Rafał Trzaskowski został zapytany o możliwość organizacji w Warszawie corocznego Marszu Niepodległości. Prezydent stolicy przyznał, że nie ma mowy o rejestracji tego typu zdarzeń. – Miasto nie rejestruje żadnych demonstracji, dlatego że zakazują tego przepisy – zaznaczył Trzaskowski.
REKLAMA
To zaskakująca argumentacja, ponieważ prezydentowi Trzaskowskiemu nie przeszkadzają organizowane w stolicy marsze zwolenników aborcji, a co więcej, sam w nich uczestniczy. Pytany o tę kwestię w internetowej części rozmowy na antenie Radia Zet prezydent odparł, że obecnie w Warszawie mamy do czynienia ze “spontanicznymi demonstracjami”, które nie są rejestrowane.
Organizatorzy Marszu Niepodległości uspokajają, że manifestacja na pewno się odbędzie. – Jeśli zgromadzenia środowisk lewackich odbywają się bez problemu, wręcz przy zabezpieczeniu takich zgromadzeń przez policję, to oznacza, że służby państwowe akceptują sytuację, w której w trakcie trwającej rzekomej pandemii mogą odbywać się zgromadzenia – powiedział Robert Bąkiewicz, szef stowarzyszenia “Marsz Niepodległości”.

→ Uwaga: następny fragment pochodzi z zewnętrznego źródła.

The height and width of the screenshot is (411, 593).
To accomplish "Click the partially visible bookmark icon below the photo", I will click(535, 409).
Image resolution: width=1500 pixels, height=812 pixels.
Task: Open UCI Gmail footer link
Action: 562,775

Warto przypomnieć, że w czasie kampanii prezydenckiej Rafał Trzaskowski, jako kandydat, zapewniał, że chętnie wybierze się na Marsz Niepodległości. Wyborcy od początku nie uwierzyli w intencję polityka PO, który w ten sposób próbował wyciągnąć rękę do patriotycznego elektoratu Krzysztofa Bosaka z Konfederacji.